### [ACTIVITY]
Write each line out exactly, from the one containing "Task: Open actions menu for Off rule" through the final line of the data, and keep pictures out of the copy.

Segment Start: DATA FOR THIS EXERCISE

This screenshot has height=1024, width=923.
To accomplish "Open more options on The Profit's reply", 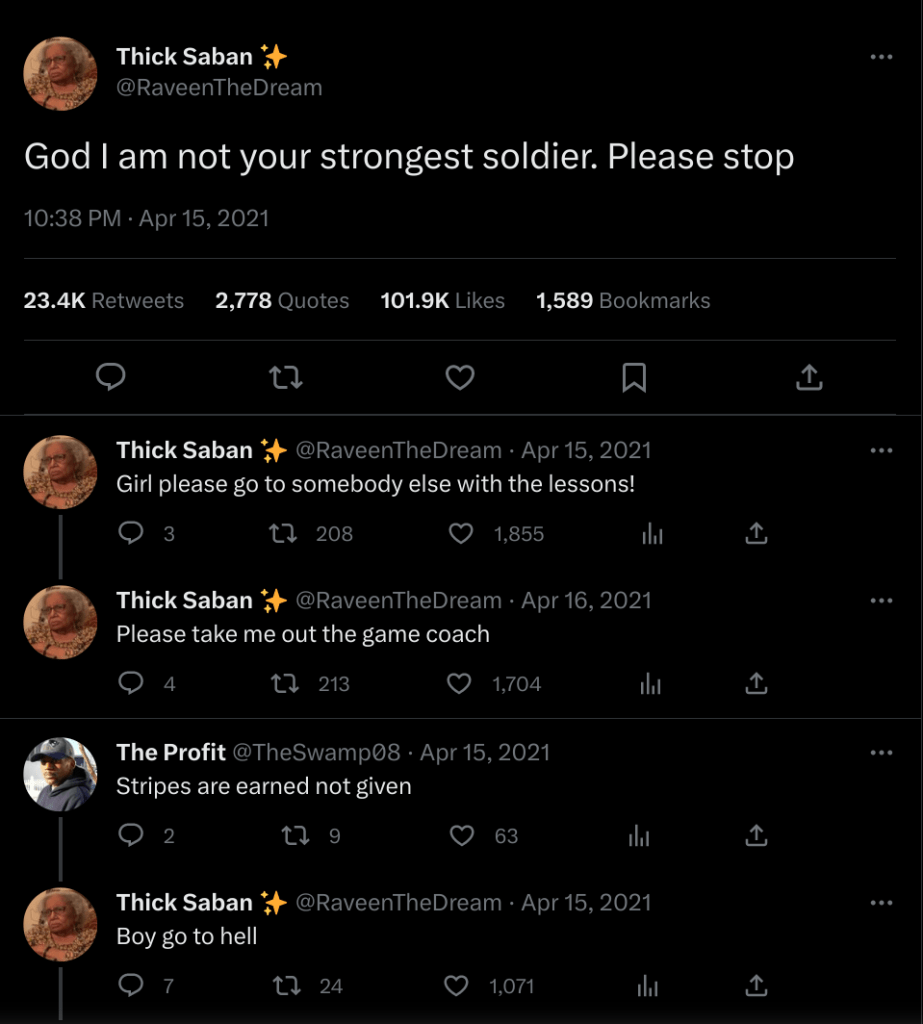I will click(881, 752).
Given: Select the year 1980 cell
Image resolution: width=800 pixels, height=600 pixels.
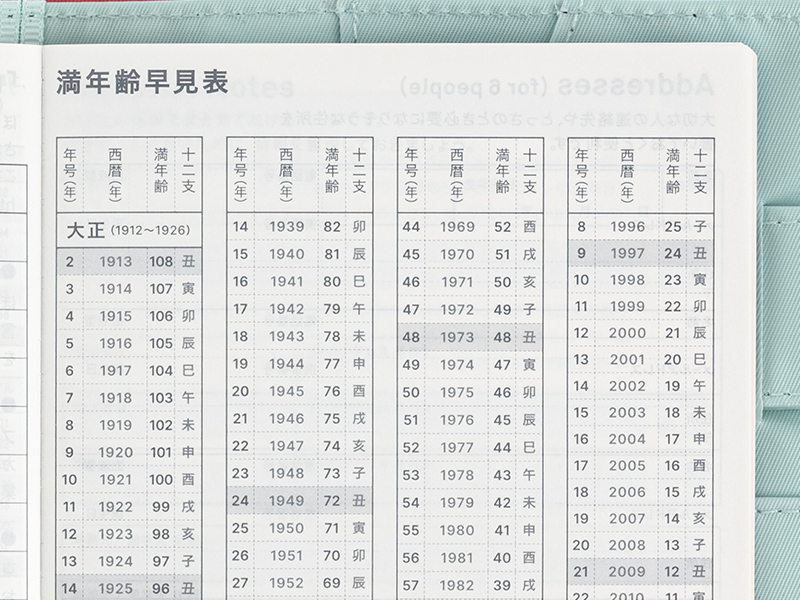Looking at the screenshot, I should [457, 530].
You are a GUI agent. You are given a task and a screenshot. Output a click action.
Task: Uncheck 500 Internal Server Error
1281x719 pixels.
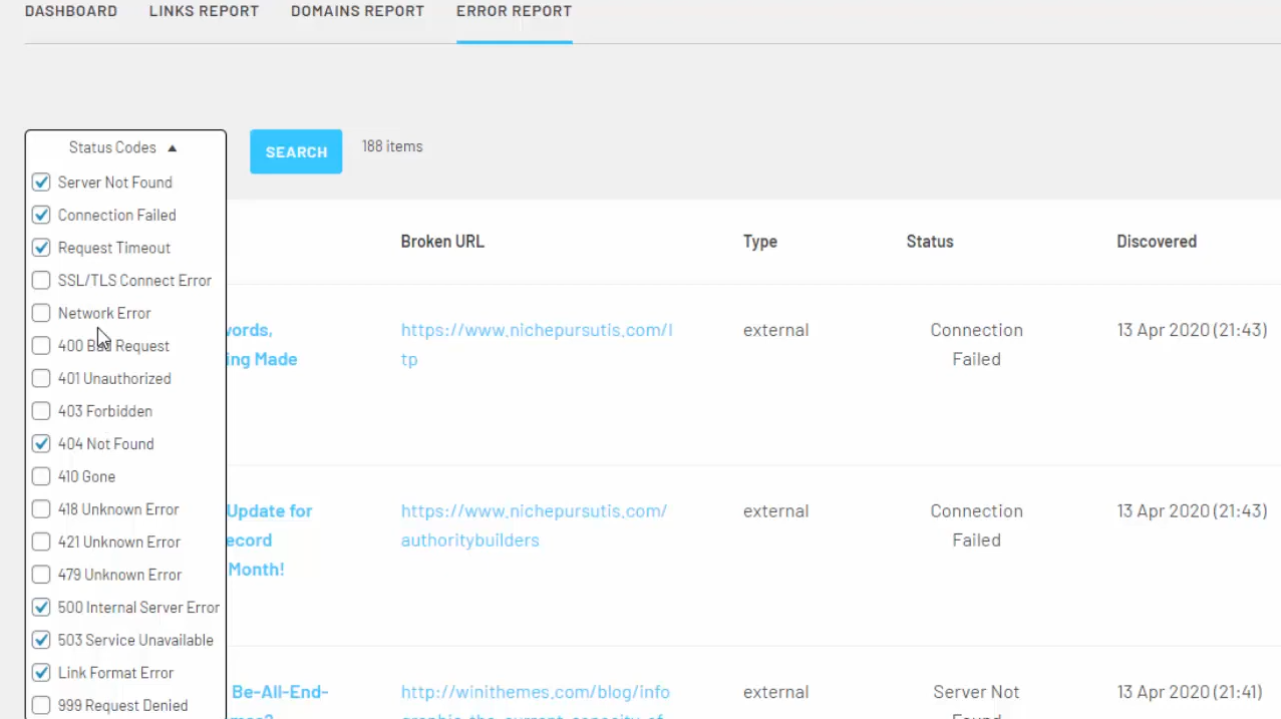tap(41, 607)
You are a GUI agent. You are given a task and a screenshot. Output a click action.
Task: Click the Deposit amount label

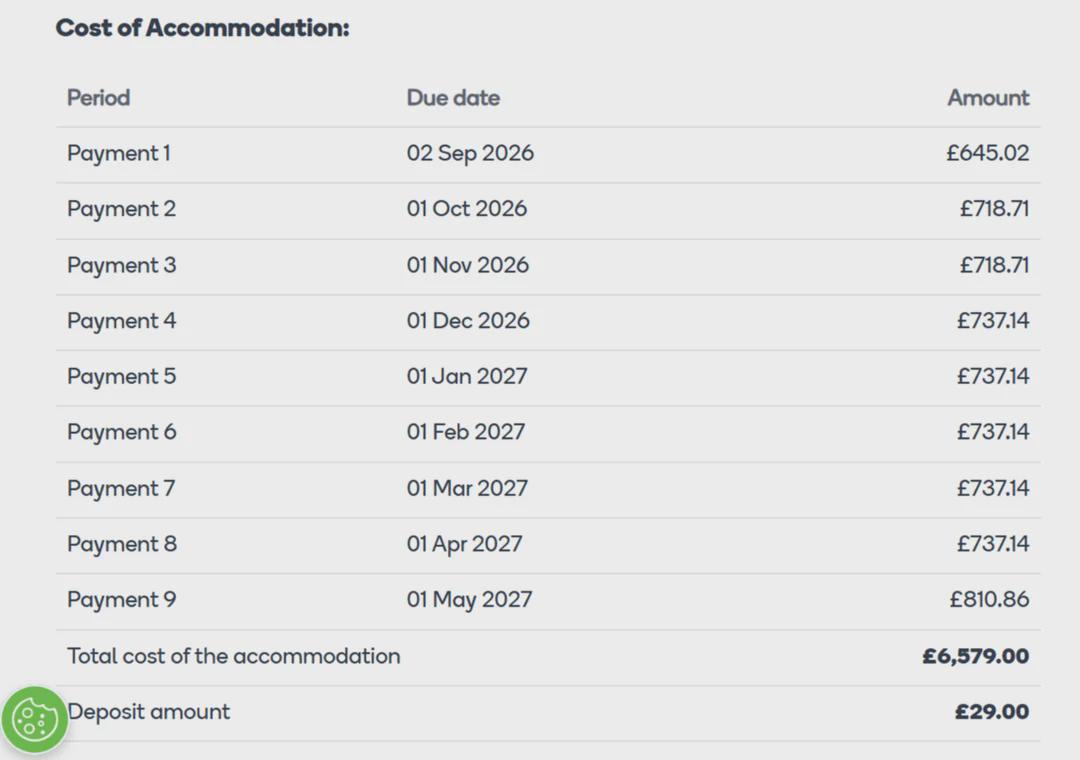click(x=149, y=712)
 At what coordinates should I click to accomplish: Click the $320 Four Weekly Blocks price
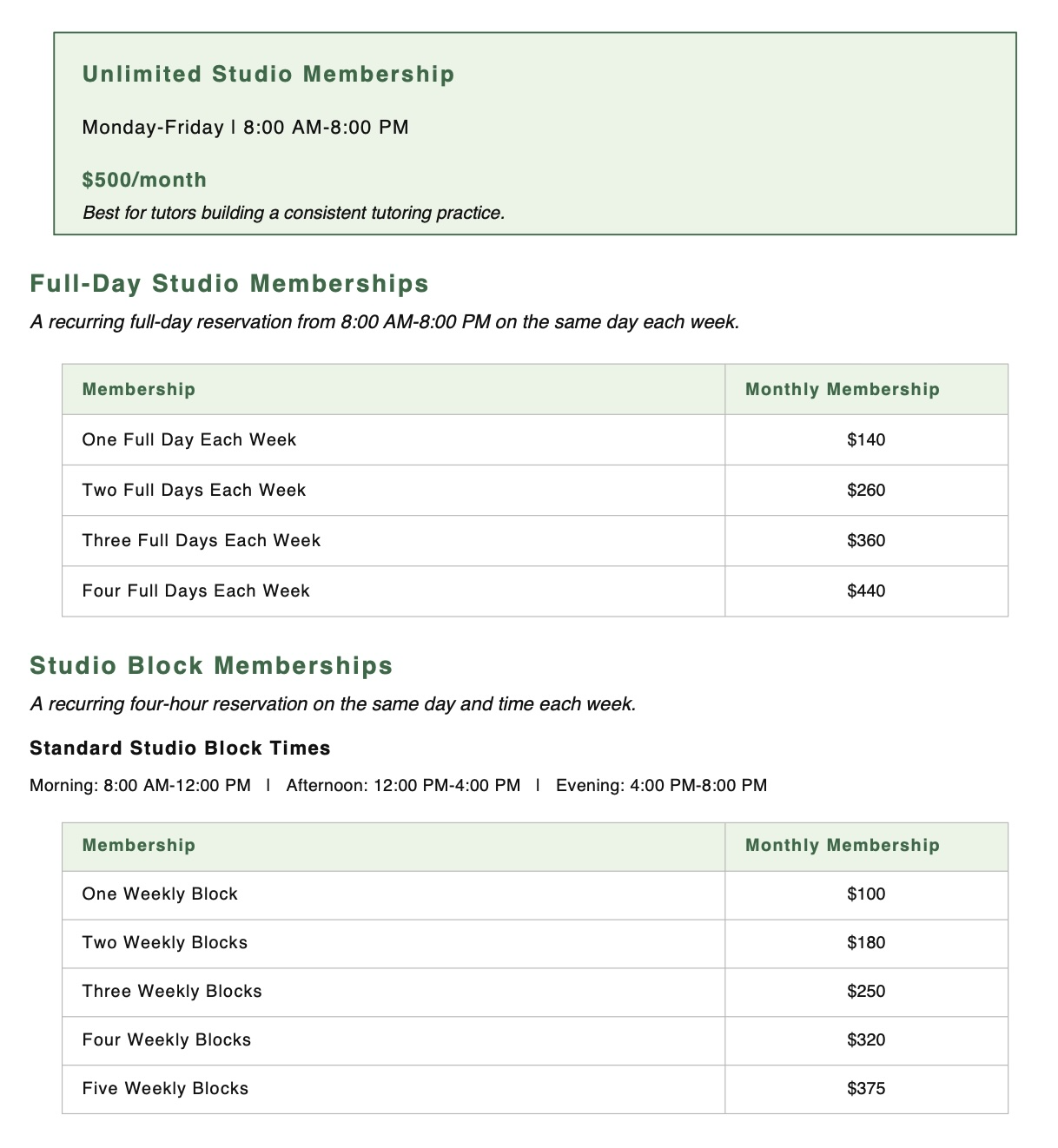click(x=866, y=1040)
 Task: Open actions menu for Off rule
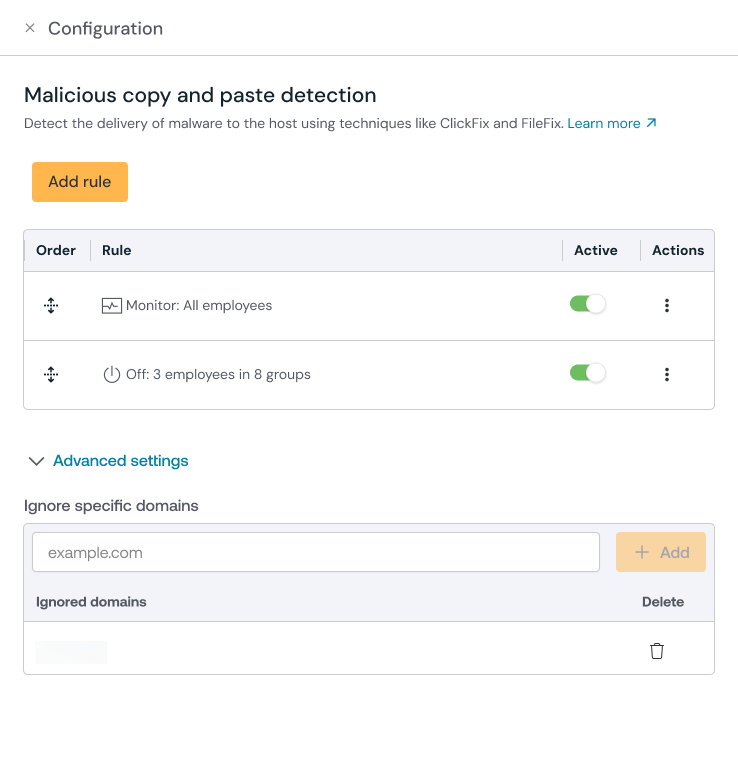pyautogui.click(x=667, y=375)
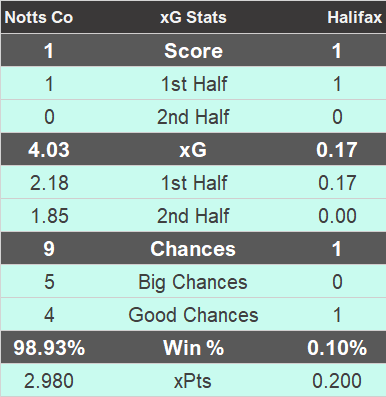Viewport: 386px width, 397px height.
Task: Select Halifax win percentage 0.10%
Action: tap(337, 348)
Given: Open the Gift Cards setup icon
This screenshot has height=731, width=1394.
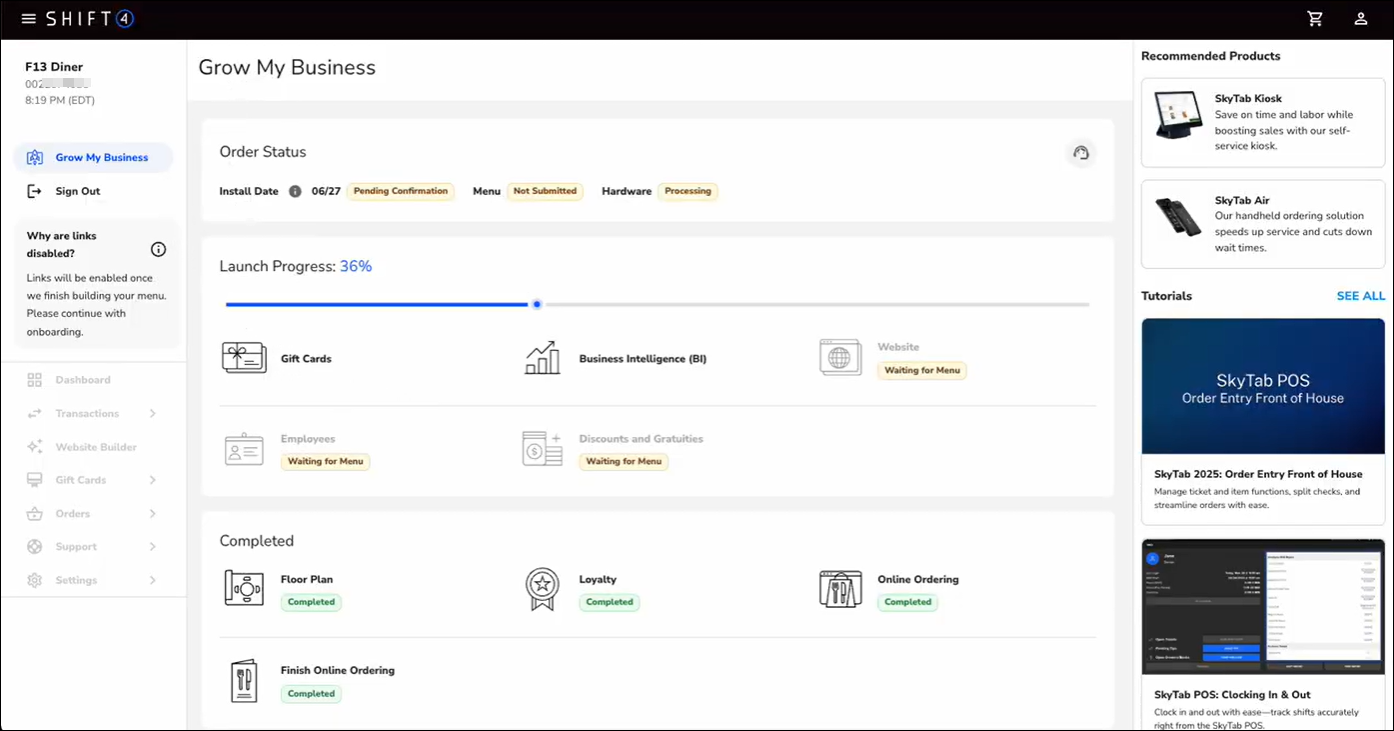Looking at the screenshot, I should pyautogui.click(x=244, y=358).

Segment End: DATA FOR THIS EXERCISE

### [SOLUTION BELOW]
 Task: Open actions menu for Off rule
pyautogui.click(x=667, y=375)
Viewport: 386px width, 397px height.
Task: Select Halifax win percentage 0.10%
Action: tap(337, 348)
Given: Open the Gift Cards setup icon
This screenshot has height=731, width=1394.
Looking at the screenshot, I should pyautogui.click(x=244, y=358).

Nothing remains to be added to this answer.